Task details: Read the data below. Then repeat all of it exactly.

[Records drawn from a dataset]

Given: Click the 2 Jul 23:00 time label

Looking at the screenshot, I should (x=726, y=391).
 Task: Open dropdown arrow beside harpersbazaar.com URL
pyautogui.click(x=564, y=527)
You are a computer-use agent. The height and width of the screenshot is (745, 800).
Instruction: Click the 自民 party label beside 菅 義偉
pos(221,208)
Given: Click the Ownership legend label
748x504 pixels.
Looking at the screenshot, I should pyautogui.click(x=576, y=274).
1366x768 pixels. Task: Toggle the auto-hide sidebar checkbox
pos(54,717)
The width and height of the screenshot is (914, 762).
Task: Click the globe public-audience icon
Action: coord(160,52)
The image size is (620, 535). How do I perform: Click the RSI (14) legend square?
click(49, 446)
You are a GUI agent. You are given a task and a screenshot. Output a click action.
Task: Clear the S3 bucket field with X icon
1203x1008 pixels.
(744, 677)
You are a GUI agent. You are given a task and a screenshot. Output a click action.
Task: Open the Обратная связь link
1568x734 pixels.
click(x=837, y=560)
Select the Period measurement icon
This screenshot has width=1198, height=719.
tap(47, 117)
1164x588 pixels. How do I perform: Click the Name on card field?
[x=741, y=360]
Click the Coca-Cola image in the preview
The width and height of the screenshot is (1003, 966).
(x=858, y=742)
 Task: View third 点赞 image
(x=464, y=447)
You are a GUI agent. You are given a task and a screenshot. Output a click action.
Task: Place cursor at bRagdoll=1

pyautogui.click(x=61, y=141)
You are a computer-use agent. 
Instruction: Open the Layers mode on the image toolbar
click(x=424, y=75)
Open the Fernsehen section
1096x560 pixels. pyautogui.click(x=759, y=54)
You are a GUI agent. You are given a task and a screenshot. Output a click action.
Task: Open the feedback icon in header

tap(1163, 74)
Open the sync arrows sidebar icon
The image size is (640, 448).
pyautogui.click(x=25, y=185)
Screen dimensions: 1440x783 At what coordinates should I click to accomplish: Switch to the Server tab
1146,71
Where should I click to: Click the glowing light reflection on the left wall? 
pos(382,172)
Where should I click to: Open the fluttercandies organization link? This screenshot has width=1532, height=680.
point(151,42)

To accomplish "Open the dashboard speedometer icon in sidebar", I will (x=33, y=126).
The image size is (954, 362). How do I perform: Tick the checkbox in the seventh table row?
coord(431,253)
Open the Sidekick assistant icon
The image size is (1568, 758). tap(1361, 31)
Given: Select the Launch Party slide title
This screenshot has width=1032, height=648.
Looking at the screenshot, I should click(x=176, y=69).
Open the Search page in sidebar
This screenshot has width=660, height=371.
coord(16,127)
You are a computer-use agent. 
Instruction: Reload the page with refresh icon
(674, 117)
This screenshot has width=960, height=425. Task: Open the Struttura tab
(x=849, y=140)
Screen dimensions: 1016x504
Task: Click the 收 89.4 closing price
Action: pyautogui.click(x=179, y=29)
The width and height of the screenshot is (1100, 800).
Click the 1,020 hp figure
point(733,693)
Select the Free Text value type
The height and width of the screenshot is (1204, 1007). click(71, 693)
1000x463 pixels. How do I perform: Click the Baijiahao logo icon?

Final answer:
Given: Click the 2 Jul 23:00 time label

Looking at the screenshot, I should (x=726, y=391).
 Task: Open dropdown arrow beside harpersbazaar.com URL
pyautogui.click(x=564, y=527)
You are a computer-use agent. The height and width of the screenshot is (745, 800).
Instruction: Click the 自民 party label beside 菅 義偉
pos(221,208)
Given: Click the Ownership legend label
748x504 pixels.
Looking at the screenshot, I should pyautogui.click(x=576, y=274).
1366x768 pixels. Task: Toggle the auto-hide sidebar checkbox
pos(54,717)
The width and height of the screenshot is (914, 762).
Task: Click the globe public-audience icon
Action: coord(160,52)
The image size is (620, 535). How do I perform: Click the RSI (14) legend square?
click(49, 446)
You are a GUI agent. You are given a task and a screenshot. Output a click action.
Task: Clear the S3 bucket field with X icon
1203x1008 pixels.
(744, 677)
You are a GUI agent. You are given a task and a screenshot. Output a click action.
Task: Open the Обратная связь link
1568x734 pixels.
click(x=837, y=560)
Select the Period measurement icon
This screenshot has width=1198, height=719.
tap(47, 117)
1164x588 pixels. How do I perform: Click the Name on card field?
[x=741, y=360]
Click the Coca-Cola image in the preview
The width and height of the screenshot is (1003, 966).
(x=858, y=742)
 Task: View third 点赞 image
(x=464, y=447)
You are a GUI agent. You are given a task and a screenshot. Output a click action.
Task: Place cursor at bRagdoll=1

pyautogui.click(x=61, y=141)
You are a computer-use agent. 
Instruction: Open the Layers mode on the image toolbar
click(x=424, y=75)
Open the Fernsehen section
1096x560 pixels. pyautogui.click(x=759, y=54)
You are a GUI agent. You are given a task and a screenshot. Output a click action.
Task: Open the feedback icon in header

tap(1163, 74)
Open the sync arrows sidebar icon
The image size is (640, 448).
pyautogui.click(x=25, y=185)
Screen dimensions: 1440x783 At what coordinates should I click to accomplish: Switch to the Server tab
1146,71
Where should I click to: Click the glowing light reflection on the left wall? 
pos(382,172)
Where should I click to: Open the fluttercandies organization link? This screenshot has width=1532, height=680.
point(151,42)

To accomplish "Open the dashboard speedometer icon in sidebar", I will (x=33, y=126).
The image size is (954, 362). How do I perform: Tick the checkbox in the seventh table row?
coord(431,253)
Open the Sidekick assistant icon
The image size is (1568, 758). tap(1361, 31)
Given: Select the Launch Party slide title
This screenshot has width=1032, height=648.
Looking at the screenshot, I should click(x=176, y=69).
Open the Search page in sidebar
This screenshot has width=660, height=371.
coord(16,127)
You are a computer-use agent. 
Instruction: Reload the page with refresh icon
(674, 117)
This screenshot has width=960, height=425. Task: Open the Struttura tab
(x=849, y=140)
Screen dimensions: 1016x504
Task: Click the 收 89.4 closing price
Action: pyautogui.click(x=179, y=29)
The width and height of the screenshot is (1100, 800).
Click the 1,020 hp figure
point(733,693)
Select the Free Text value type
The height and width of the screenshot is (1204, 1007). click(71, 693)
1000x463 pixels. How do I perform: Click the Baijiahao logo icon?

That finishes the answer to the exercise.